Your task>
Identical copies of all the records below are needed.
[Opening Data shown section]
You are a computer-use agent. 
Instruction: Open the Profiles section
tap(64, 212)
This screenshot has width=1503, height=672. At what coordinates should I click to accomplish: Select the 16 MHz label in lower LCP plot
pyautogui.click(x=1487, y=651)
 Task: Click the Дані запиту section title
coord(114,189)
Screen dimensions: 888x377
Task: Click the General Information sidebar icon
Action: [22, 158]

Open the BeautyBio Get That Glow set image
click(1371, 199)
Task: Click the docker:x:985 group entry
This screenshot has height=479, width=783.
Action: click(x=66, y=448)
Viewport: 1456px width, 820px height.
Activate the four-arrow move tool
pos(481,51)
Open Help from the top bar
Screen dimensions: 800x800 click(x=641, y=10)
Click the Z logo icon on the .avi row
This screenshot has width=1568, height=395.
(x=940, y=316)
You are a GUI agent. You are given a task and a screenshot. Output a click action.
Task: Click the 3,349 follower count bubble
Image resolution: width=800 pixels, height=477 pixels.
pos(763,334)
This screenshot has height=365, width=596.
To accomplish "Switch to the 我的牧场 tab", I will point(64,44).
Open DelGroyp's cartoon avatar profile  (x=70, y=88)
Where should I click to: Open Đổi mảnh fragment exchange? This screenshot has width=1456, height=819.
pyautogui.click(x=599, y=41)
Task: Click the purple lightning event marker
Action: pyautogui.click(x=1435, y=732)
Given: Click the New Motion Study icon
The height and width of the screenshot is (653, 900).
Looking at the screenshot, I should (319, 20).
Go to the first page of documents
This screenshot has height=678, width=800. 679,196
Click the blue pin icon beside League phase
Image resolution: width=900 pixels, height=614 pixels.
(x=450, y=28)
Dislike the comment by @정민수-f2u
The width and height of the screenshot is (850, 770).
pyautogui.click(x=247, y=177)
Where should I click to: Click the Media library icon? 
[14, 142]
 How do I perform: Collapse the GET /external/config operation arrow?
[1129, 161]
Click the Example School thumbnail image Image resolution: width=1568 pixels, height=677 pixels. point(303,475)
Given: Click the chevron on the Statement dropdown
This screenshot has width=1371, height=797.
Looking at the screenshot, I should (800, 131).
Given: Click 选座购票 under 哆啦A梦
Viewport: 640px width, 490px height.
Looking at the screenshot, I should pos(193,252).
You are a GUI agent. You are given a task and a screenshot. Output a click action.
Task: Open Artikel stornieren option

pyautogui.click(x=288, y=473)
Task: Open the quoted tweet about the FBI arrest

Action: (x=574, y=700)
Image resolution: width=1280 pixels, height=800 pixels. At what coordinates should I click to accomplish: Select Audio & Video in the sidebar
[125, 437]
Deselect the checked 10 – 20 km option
[Closing Data shown section]
Answer space>
You are a computer-use agent. 
Instruction: Open the Profiles section
tap(64, 212)
This screenshot has width=1503, height=672. At what coordinates should I click to accomplish: Select the 16 MHz label in lower LCP plot
pyautogui.click(x=1487, y=651)
 Task: Click the Дані запиту section title
coord(114,189)
Screen dimensions: 888x377
Task: Click the General Information sidebar icon
Action: [22, 158]

Open the BeautyBio Get That Glow set image
click(1371, 199)
Task: Click the docker:x:985 group entry
This screenshot has height=479, width=783.
Action: click(x=66, y=448)
Viewport: 1456px width, 820px height.
Activate the four-arrow move tool
pos(481,51)
Open Help from the top bar
Screen dimensions: 800x800 click(x=641, y=10)
Click the Z logo icon on the .avi row
This screenshot has width=1568, height=395.
(x=940, y=316)
You are a GUI agent. You are given a task and a screenshot. Output a click action.
Task: Click the 3,349 follower count bubble
Image resolution: width=800 pixels, height=477 pixels.
pos(763,334)
This screenshot has height=365, width=596.
To accomplish "Switch to the 我的牧场 tab", I will point(64,44).
Open DelGroyp's cartoon avatar profile  (x=70, y=88)
Where should I click to: Open Đổi mảnh fragment exchange? This screenshot has width=1456, height=819.
pyautogui.click(x=599, y=41)
Task: Click the purple lightning event marker
Action: pyautogui.click(x=1435, y=732)
Given: Click the New Motion Study icon
The height and width of the screenshot is (653, 900).
Looking at the screenshot, I should (319, 20).
Go to the first page of documents
This screenshot has height=678, width=800. 679,196
Click the blue pin icon beside League phase
Image resolution: width=900 pixels, height=614 pixels.
(x=450, y=28)
Dislike the comment by @정민수-f2u
The width and height of the screenshot is (850, 770).
pyautogui.click(x=247, y=177)
Where should I click to: Click the Media library icon? 
[14, 142]
 How do I perform: Collapse the GET /external/config operation arrow?
[1129, 161]
Click the Example School thumbnail image Image resolution: width=1568 pixels, height=677 pixels. point(303,475)
Given: Click the chevron on the Statement dropdown
This screenshot has width=1371, height=797.
Looking at the screenshot, I should (800, 131).
Given: Click 选座购票 under 哆啦A梦
Viewport: 640px width, 490px height.
Looking at the screenshot, I should pos(193,252).
You are a GUI agent. You are given a task and a screenshot. Output a click action.
Task: Open Artikel stornieren option

pyautogui.click(x=288, y=473)
Task: Open the quoted tweet about the FBI arrest

Action: (x=574, y=700)
Image resolution: width=1280 pixels, height=800 pixels. At what coordinates should I click to accomplish: Select Audio & Video in the sidebar
[125, 437]
Deselect the checked 10 – 20 km option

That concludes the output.